◆ Passage to read
Digital nomads are always on the hunt for amazing places to work while traveling, soaking up the local culture while also being able to be productive.
Nobody knows exactly how many digital nomads there are in the world but suffice to say the number over the last decade has gone from just a handful of people to upwards of millions—with many more new nomads joining the movement after COVID-19, as they can now work remote (or in other words, work from anywhere).
Governments are starting to take notice—like Georgia—and have created digital nomad visas and incentives for remote workers who travel while working.
Georgia is ideally at the junction of Europe and Asia on the Eastern shore of the Black Sea. Its prime location makes it a great homebase for exploring Europe, the Middle East, Turkey, and Russia. Though Georgia has a troubled history with Russia, today the country is independent. It is classified as a representative democratic parliamentary republic, and is on the road to becoming a European democracy.
Georgia is well-known for ancient wine-making traditions, a diverse landscape, and a warm and hospitable culture. Before the coronavirus pandemic, Georgia was emerging as a desirable digital nomad destination. Today, the country aims to put itself on the map with a generous long-stay program for those working from their laptops.
Georgia’s capital city is Tbilisi, and the largest in population with over 1 million residents. Digital nomads will benefit from basing themselves out of the capital due to the availability of co-working spaces designed specifically for remote workers. Cheap flights to Europe depart often from Tbilisi airport. The capital is the economic core and an urban, international city mixing old and new architecture. A charming old town and easy access to mountain getaways make it an ideal hub for visitors looking to experience Georgia and beyond.
Kutaisi is the country’s third most populous city and one of the oldest in the world. Trains run direct between Kutaisi and Tbilisi.
The Autonomous Republic of Adjara, located in Georgia’s southwest corner along the Black Sea, boasts the city of Batumi known for tourism and gambling.
The country of Georgia is split by the Sarami mountain range of the Caucasus mountains, dividing it into Eastern and Western segments. Georgia’s interesting topography means the small country is incredibly diverse in landscape. Find swamps, deserts, rainforests, old growth forests, valleys, gorges, glaciers, and even semi-arid plains in various regions of the country.
Georgia has three UNESCO world heritage sites and many more medieval towns and ruins. Many describe Georgia as a fusion between East and West, a visual combination of European and Asian influences. Old castles, towers, and churches dot the Georgian countryside. Fans of old towns will enjoy strolling through the Old Tbilisi district.
Visitors to Georgia will enjoy sampling the world famous wine, made in the traditional style using underground clay pots. Wine bars and food tours make exploring this scene fun and social.
Georgians are known for their hospitality and consider guests “gifts from god.” Social dinners called supras, are traditional Georgian feasts that can last over six hours, incorporating philosophical talk and long-winded chatter at the table.
Georgia is also known for its notable choral art form, a multi-tonal harmonious singing style that is recognizable the world over.
Fans of ancient and modern art will enjoy exploring Georgia’s art museums. In Tbilisi alone there are 20, including the Georgian National Museum, The National Gallery, and the Georgian Museum of Fine Art.

◆ What needs to be done
Continue the text about Georgia as a destination for digital nomads, starting after its last sentence.

(Stored items)
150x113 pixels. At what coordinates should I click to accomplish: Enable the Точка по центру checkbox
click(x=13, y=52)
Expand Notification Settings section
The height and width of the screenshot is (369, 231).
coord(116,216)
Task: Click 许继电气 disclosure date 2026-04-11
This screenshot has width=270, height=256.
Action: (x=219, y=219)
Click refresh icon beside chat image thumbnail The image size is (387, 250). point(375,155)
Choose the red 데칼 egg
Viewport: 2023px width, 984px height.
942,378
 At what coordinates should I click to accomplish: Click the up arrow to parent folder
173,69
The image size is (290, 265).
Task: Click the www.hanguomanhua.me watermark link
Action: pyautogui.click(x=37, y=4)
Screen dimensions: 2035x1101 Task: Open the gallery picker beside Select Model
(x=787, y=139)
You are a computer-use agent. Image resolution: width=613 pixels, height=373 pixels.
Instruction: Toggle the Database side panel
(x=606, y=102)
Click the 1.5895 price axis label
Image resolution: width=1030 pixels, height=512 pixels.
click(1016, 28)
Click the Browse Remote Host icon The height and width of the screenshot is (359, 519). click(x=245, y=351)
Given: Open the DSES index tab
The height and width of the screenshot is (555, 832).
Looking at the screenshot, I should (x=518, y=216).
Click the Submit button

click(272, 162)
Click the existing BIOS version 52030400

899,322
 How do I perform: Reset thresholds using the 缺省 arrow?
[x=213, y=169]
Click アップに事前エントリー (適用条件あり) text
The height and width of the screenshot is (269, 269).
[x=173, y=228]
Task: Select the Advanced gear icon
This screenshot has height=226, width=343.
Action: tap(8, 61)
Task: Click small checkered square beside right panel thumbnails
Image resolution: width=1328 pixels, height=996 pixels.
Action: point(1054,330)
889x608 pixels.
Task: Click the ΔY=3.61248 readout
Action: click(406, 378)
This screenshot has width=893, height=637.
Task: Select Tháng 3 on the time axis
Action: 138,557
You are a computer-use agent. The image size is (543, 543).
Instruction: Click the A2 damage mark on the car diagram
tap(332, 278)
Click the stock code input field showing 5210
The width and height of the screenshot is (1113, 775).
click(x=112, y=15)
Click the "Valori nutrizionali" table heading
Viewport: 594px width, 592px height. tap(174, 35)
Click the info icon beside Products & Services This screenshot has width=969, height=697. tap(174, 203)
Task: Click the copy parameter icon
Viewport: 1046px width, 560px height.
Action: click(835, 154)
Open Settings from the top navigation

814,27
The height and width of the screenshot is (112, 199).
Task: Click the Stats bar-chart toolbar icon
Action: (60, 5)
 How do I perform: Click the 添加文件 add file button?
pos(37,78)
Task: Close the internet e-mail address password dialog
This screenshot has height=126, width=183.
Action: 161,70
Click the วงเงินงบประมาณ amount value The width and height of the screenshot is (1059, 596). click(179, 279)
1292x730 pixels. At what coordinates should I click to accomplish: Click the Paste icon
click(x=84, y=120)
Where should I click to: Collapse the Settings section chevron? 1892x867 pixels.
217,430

◆ Written response
In terms of demographics, over 85% of the population are Georgian, descending from Anatolian and Caucasus ancestry. Armenians, Assyrians, Greeks, Russians, and Ukranians are just a few nationalities that contribute to the diversity of the nation. Expat meetups and foreigners are not hard to find in the capital city.
The official language in Georgia is Georgian and has its own alphabet. Traditional Georgian food is influenced by the Mediterranean and Middle East, and features spices found in countries along the ancient “Silk Road.” Food is comforting and rich, characterized by meat, cheeses, nuts, garlic, and sauces. Khinkali are Georgian dumplings filled with meat, cheese, or roasted eggplant and shaped like balloons. Find them served at the supras, long dinners that are a hallmark of the culture.
Georgia’s capital of Tbilisi is full of entertainment and culture. The Old Town is tucked up on a hillside. Walking and exploring its ancient streets guarantees ancient churches and ruins around every corner. Rest your tired feet in Old Town Tbilisi’s thermal hot springs.
Winos will feel right at home in Georgia, where the Khatkhati’s temperate climate is ideal for grape growing. Georgian’s like to make their own homemade wine to serve at supras, but try vineyard-hopping for a fun adventure in the countryside. Each year, Tbilisi hosts the New Wine Festival which offers guests the opportunity to sample wines from around the country.
Georgia’s varied landscapes promise excellent hiking and outdoor recreation opportunities. Hiking the Caucasian mountain peaks is a serious challenge. The tallest peak in Georgia, Shkhara, presents mountaineers with glacial climbing. It stands in the shadows of Europe’s tallest peak, Mt. Elbrus. Moderate, approachable multi-day hikes take casual hikers through ancient medieval mountain towns and across lush, green Georgian countryside.
Georgia’s diverse landscape means weather varies from region to region. Split by the Surami mountain range, the country is dry and temperate in the East of the mountains, and humid and subtropical to the West.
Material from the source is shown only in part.